Two approved Covid vaccines are being rolled out across the UK, so when might you get one?
The Covid-19 vaccine rollout in the UK is entering its next phase, after everyone in the top four priority groups was offered a jab.
More than 17.7 million people have had a first vaccine dose – equivalent to one in three adults in the UK.
Most frontline health and social care staff, elderly care home residents, clinically extremely vulnerable people and over-70s have now been vaccinated.
They were first in line because of their risk from the virus, making up the top four in a list of nine high-priority groups.
Many areas are now inviting over-60s, as well as anyone over 16 with a health condition which increases their risk.
Adult carers of disabled people and younger adults in care homes are also being offered jabs.
Some over-50s are being vaccinated now along with people even younger, if they have underlying health conditions.
About 17 million people are expected to be offered a jab by the start of May.
Vaccinating people in all nine groups should protect around 99% of those most at risk of dying.
Police officers and teachers have not been given priority. They will be vaccinated in line with their age group.
Any change to priorities will be decided by the Joint Committee on Vaccination and Immunisation (JCVI).
The Oxford vaccine offers a good level of protection against the ‘Kent’ variant now dominant in the UK.
Early research on other vaccines, including Pfizer, suggest they also protect against this variant.
All have been shown to be effective at preventing people from becoming seriously ill and dying from Covid-19.
There are concerns that Covid vaccines may not work as well against variants spotted in South Africa and Brazil, and in some UK variants too.
Nonetheless, the World Health Organization (WHO) recommends that the Oxford vaccine should still be used in countries where these variants are present.
People should feel confident about getting vaccinated, the government’s deputy chief medical officer, Jonathan Van Tam, has said.
The “immediate threat” is from the Kent variant, he said, and there is “plenty of evidence” the vaccines are effective against that.
New versions of the vaccines are already being worked on and the plan is to have them ready by the autumn.

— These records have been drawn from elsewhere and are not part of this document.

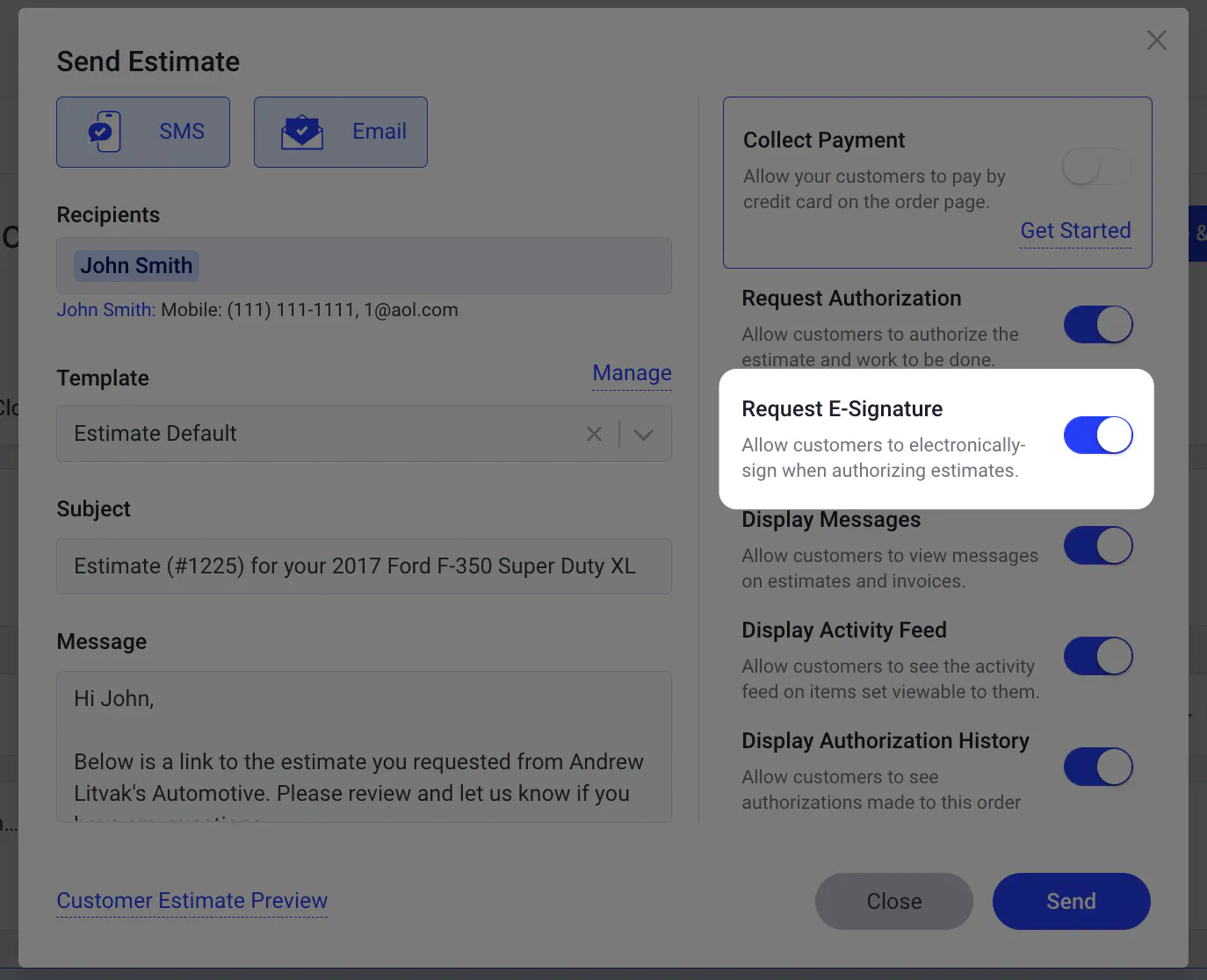Screen dimensions: 1207x980
Task: Turn off Request E-Signature switch
Action: click(x=1098, y=435)
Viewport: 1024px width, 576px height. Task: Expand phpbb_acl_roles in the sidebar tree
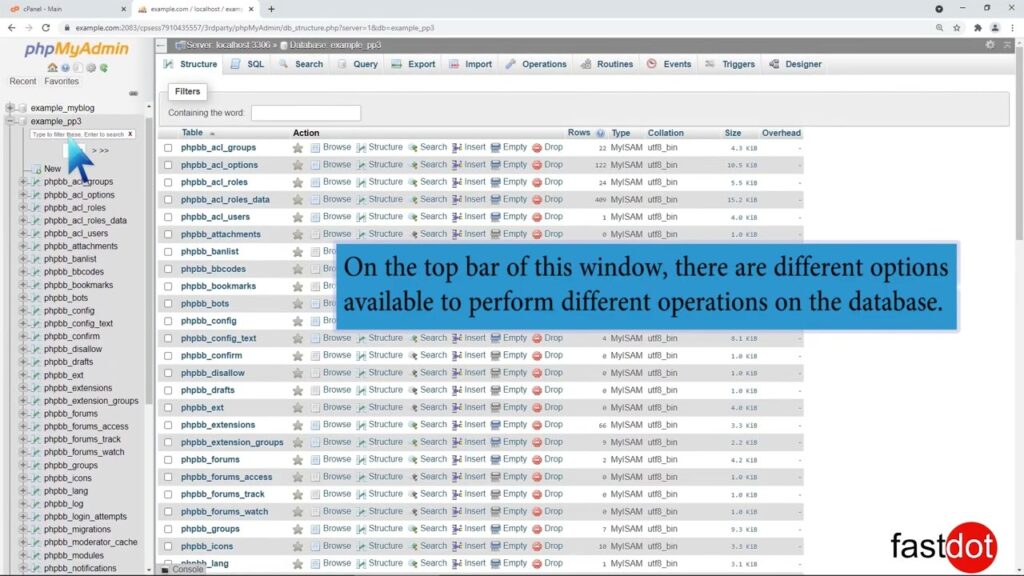(24, 208)
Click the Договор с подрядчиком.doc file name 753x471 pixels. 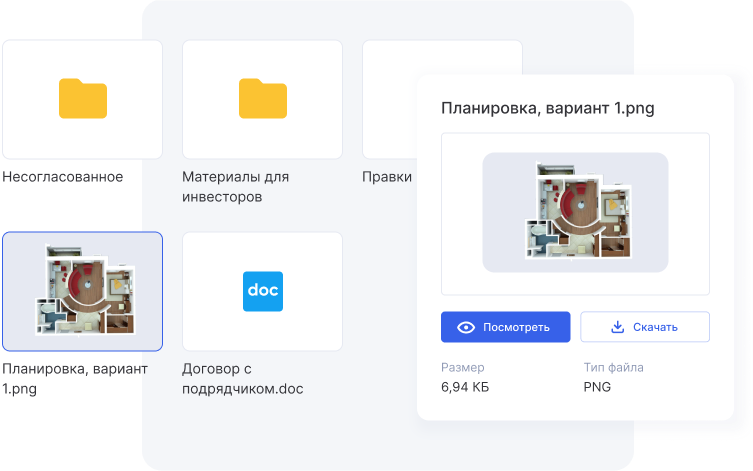pyautogui.click(x=242, y=379)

They are likely to be offered as a routine booster against Covid.
The approved vaccines require two doses to provide the best protection against Covid.
In the UK, people were initially told they would get a second dose three to four weeks after the first. But to ensure a speedy roll-out, the UK’s chief medical officers extended the gap to 12 weeks.
This approach is now backed by the WHO which says giving two doses 8-12 weeks apart increases the Oxford vaccine’s effectiveness and provides greater protection.
A recent study found the Oxford vaccine remained 76% effective during the three months after the first dose. There was also evidence it could reduce the spread of the virus.
However, some doctors are worried that a long gap between doses of the Pfizer vaccine could make it less effective.
You’ll be invited to book an appointment as soon as it’s your turn, by phone or letter.
Thousands of vaccination sites are operating in places including hospital hubs, GP surgeries, pharmacies and temporary vaccination centres.
The official guidance says everyone should get the same vaccine for both doses.
In very rare circumstances – if only one vaccine is available, or it’s not known which was given for the first dose – a different vaccine can be used.
However, a UK trial is investigating whether mixing vaccines could offer better protection than two doses of the same one.
The UK has ordered seven vaccines and expects to receive 407 million doses – more than enough for every adult to receive two.
The aim is to vaccinate as many people as possible over the age of 18.
The vaccines have not been tested in children so they won’t receive them until more research has been carried out.
Getting a Covid vaccine is not compulsory because experts say this wouldn’t help create public confidence.
A very small number of people have experienced a severe allergic reaction – known as anaphylaxis – when vaccinated with the Pfizer vaccine.
You should discuss any serious allergies with your healthcare professional before being vaccinated.
Most people will not be affected in any way, although mild side-effects are possible.
Vaccination should only be considered for pregnant women when the potential benefits outweigh any potential risks.
This may be where the risk of catching coronavirus is high, or where underlying health conditions mean a high risk of Covid complications.
There are no specific safety concerns with the vaccines – but they were not tested on pregnant women.
Women who are breastfeeding can be given either vaccine.
No – this vaccine is being rolled out free to people via the NHS. You can’t jump the queue by paying.